Of all the lines in the records below, copy only those that contain the string "agent".

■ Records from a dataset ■
---------------

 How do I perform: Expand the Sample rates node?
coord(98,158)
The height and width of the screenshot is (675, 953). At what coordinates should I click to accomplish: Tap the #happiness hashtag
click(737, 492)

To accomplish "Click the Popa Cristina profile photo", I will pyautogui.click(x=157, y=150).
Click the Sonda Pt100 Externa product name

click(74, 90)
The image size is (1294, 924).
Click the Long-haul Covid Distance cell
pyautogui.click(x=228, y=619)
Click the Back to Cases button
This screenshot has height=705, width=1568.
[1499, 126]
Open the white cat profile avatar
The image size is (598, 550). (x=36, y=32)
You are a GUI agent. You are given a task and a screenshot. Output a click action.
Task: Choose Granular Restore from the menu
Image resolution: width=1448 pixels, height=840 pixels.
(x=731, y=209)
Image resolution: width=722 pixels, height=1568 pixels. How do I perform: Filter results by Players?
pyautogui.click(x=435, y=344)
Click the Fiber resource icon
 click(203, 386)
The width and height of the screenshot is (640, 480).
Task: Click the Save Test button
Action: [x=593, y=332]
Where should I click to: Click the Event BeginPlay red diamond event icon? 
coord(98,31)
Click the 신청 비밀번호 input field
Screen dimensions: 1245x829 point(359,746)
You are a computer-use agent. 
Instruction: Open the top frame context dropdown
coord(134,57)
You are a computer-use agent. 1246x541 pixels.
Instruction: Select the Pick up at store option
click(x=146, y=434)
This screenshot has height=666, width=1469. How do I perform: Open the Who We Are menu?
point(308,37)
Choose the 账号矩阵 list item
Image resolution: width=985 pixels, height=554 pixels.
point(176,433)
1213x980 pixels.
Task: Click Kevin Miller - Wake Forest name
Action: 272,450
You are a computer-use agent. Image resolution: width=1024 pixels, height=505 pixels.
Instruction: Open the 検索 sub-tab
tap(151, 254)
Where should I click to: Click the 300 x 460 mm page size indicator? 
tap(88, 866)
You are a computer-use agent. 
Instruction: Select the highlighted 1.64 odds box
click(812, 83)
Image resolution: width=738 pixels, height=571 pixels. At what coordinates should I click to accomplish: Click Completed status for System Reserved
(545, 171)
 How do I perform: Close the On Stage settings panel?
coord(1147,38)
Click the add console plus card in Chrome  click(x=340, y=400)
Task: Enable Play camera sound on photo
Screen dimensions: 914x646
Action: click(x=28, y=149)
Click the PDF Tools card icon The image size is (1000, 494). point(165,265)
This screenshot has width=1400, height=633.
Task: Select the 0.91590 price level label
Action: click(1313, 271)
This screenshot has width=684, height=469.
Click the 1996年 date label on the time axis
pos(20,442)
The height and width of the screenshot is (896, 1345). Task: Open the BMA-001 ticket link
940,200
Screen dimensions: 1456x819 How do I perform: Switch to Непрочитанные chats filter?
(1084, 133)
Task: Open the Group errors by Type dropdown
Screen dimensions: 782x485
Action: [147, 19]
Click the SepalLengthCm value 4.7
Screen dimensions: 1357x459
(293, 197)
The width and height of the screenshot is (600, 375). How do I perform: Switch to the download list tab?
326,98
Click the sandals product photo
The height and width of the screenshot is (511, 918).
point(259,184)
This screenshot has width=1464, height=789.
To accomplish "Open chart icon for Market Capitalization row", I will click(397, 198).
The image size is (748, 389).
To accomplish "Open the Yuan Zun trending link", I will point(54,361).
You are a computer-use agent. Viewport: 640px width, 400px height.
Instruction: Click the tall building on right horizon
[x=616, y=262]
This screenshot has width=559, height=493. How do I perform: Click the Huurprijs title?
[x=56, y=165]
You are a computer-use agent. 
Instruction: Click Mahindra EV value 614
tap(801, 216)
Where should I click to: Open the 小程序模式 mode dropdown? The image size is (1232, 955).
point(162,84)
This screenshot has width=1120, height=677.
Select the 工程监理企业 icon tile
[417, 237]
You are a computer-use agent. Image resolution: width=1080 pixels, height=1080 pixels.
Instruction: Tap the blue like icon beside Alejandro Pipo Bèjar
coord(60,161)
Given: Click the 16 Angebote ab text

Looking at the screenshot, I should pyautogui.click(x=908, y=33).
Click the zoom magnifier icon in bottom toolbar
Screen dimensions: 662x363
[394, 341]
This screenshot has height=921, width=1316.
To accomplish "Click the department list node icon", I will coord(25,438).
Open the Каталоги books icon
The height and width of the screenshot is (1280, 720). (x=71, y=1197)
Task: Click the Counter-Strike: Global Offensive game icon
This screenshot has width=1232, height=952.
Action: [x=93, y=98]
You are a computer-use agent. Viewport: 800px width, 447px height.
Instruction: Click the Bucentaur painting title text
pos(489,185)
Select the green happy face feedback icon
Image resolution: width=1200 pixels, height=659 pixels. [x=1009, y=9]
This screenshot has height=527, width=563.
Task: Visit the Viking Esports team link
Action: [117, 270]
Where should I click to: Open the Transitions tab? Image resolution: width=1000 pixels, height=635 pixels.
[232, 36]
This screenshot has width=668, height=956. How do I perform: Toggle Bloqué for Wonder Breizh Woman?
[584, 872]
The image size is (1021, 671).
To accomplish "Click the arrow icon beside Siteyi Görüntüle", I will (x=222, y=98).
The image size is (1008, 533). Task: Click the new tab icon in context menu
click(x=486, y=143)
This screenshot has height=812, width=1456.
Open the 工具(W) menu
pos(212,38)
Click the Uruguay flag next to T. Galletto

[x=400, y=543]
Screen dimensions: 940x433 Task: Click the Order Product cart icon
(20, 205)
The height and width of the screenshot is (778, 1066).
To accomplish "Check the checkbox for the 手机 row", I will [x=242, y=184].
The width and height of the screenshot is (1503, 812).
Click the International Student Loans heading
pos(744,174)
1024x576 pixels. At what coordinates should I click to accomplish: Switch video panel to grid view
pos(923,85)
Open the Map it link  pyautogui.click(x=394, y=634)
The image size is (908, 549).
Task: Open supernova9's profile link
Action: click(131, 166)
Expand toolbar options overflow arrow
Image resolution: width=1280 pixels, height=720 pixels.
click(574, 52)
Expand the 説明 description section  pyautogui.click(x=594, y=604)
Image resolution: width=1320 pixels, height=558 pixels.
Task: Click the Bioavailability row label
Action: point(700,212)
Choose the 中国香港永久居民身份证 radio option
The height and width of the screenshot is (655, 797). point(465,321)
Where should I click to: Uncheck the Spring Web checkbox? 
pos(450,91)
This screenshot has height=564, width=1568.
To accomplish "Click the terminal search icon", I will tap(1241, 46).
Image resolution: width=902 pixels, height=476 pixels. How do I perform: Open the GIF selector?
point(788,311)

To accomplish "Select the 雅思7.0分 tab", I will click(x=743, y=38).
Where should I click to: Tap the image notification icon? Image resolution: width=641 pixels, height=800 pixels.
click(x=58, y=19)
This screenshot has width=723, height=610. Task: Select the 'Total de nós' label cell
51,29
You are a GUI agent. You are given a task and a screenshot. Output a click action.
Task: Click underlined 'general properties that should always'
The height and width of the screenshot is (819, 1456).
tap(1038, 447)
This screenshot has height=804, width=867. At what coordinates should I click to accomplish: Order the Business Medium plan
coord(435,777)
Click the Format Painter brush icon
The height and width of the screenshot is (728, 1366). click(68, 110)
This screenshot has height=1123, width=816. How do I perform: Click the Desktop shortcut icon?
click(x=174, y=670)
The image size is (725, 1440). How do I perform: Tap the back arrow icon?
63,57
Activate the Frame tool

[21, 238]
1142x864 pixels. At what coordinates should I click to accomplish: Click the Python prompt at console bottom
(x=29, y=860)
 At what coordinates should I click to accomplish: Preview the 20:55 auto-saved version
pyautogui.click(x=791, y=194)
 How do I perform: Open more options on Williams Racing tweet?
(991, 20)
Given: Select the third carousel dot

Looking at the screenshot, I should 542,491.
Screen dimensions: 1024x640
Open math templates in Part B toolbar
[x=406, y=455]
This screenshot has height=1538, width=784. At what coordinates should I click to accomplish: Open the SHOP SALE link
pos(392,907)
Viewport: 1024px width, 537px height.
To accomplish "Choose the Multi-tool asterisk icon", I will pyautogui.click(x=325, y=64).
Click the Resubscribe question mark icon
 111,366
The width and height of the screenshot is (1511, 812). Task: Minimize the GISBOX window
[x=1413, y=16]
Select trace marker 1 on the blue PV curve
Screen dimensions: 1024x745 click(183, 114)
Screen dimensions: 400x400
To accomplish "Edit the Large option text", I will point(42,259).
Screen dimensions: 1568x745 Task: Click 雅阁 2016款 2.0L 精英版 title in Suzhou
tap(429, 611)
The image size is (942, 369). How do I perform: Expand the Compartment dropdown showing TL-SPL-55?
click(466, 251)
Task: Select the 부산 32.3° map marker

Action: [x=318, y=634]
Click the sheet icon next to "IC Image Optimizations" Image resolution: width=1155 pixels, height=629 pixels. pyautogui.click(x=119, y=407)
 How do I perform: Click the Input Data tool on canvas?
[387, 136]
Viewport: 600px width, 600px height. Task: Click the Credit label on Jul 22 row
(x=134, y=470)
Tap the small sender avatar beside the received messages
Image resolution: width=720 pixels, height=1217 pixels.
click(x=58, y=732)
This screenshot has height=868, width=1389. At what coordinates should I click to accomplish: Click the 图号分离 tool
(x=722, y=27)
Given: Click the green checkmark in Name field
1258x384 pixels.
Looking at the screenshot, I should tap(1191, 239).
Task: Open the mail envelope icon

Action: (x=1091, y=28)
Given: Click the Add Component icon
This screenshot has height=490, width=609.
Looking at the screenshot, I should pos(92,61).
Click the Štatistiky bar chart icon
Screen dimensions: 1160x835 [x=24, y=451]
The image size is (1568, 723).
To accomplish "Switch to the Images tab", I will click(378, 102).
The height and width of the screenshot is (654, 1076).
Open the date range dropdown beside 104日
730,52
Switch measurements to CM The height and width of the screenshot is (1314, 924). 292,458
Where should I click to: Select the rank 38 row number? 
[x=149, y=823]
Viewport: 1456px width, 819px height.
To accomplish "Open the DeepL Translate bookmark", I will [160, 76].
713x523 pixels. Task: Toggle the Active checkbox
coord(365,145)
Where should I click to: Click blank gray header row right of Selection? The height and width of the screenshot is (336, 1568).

---------------

■ EXERCISE OUTPUT ■
You are a GUI agent. You are given a task and a screenshot. Output a click action.
You are a computer-use agent. 
You are a computer-use agent. 1246x541 pixels.
You are a computer-use agent. Image resolution: width=1024 pixels, height=505 pixels.
You are a computer-use agent. 
You are a computer-use agent. Viewport: 640px width, 400px height.
You are a computer-use agent. 
You are a computer-use agent. Image resolution: width=1080 pixels, height=1080 pixels.
You are a computer-use agent. Viewport: 800px width, 447px height.
You are a GUI agent. You are given a task and a screenshot. Output a click action.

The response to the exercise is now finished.